Menurut Agus, kawasan tersebut masuk dalam formasi damar dan formasi kerek, dengan material lempung yang mudah menyerap air tetapi sulit melepaskannya. "Secara litologi memang dicirikan hancuran-hancuran karena ada pergerakan tekanan. Jalannya lambat, tapi terjadi terus-menerus," ujarnya, seperti dilansir detikJateng, Kamis (12/2/2026).

Faktor-faktor yang memicu pergerakan tanah ini meliputi:

  • Kemiringan lereng yang curam
  • Jenis batuan lempung yang tidak stabil
  • Curah hujan tinggi yang memperburuk kondisi
  • Sistem drainase yang tidak berfungsi dengan baik

Jalur Patahan yang Membentang Panjang

Agus menyebutkan bahwa jalur patahan ini membentang cukup panjang di beberapa titik Kota Semarang, yang dapat dilihat dari banyaknya beton yang patah di kawasan terdampak. "Jadi selain litologinya lempung, juga merupakan daerah zona struktur geologi yang aktif, karena faktanya tiap tahun ada pergerakan di daerah itu," tegasnya.

Jika ditarik garis lurus, jalur patahan ini dimulai dari kawasan Sampangan, naik ke Jalan Dewi Sartika, melintasi Untag dan Jalan Prof Sugiyopranoto.
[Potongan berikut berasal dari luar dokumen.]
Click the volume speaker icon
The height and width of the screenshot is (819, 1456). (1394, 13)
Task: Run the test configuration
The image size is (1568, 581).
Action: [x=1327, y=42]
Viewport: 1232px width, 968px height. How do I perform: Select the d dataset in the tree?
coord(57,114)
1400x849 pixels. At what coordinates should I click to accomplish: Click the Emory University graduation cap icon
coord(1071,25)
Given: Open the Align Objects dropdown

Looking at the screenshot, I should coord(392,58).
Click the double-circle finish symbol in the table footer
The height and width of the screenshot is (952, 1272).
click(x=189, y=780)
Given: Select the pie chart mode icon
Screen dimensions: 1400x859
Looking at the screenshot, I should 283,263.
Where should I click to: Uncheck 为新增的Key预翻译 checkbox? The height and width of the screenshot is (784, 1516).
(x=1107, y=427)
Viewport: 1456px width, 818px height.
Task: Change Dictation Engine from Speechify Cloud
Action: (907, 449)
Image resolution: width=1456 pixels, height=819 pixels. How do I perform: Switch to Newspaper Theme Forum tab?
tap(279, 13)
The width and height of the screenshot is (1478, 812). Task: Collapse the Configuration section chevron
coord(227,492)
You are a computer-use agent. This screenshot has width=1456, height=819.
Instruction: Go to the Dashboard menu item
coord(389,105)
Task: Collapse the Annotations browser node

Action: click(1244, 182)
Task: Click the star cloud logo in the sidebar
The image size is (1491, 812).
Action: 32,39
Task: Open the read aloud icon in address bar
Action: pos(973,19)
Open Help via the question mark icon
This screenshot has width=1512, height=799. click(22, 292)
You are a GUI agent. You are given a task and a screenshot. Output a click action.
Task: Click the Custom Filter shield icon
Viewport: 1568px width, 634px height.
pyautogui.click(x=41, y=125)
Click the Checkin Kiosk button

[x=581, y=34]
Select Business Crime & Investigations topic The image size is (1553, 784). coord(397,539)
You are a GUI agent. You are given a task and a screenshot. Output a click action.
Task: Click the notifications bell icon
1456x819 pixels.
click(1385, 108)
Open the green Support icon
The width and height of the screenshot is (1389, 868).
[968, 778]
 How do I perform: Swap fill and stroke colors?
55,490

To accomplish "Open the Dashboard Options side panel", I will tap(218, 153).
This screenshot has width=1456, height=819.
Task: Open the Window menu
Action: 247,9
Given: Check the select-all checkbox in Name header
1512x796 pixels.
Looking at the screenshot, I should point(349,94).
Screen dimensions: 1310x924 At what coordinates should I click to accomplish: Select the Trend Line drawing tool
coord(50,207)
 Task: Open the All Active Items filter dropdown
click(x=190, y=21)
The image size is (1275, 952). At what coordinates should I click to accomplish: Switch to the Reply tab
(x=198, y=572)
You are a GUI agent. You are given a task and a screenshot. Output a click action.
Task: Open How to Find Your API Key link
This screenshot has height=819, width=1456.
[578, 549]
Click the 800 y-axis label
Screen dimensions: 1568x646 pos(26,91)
Kemudian menyeberang tol, masuk wilayah Gombel, lalu ke Jangli hingga arah Sigar Bencah. Hal ini menunjukkan bahwa kawasan tersebut memang rentan terhadap pergerakan tanah akibat aktivitas geologi yang terus berlangsung.

Dengan penjelasan ini, ESDM Jateng berharap masyarakat dapat lebih waspada dan memahami risiko yang ada, terutama di musim hujan ketika curah hujan tinggi dapat mempercepat pergerakan tanah. Pemantauan dan perbaikan sistem drainase juga menjadi langkah penting untuk mengurangi dampak lebih lanjut.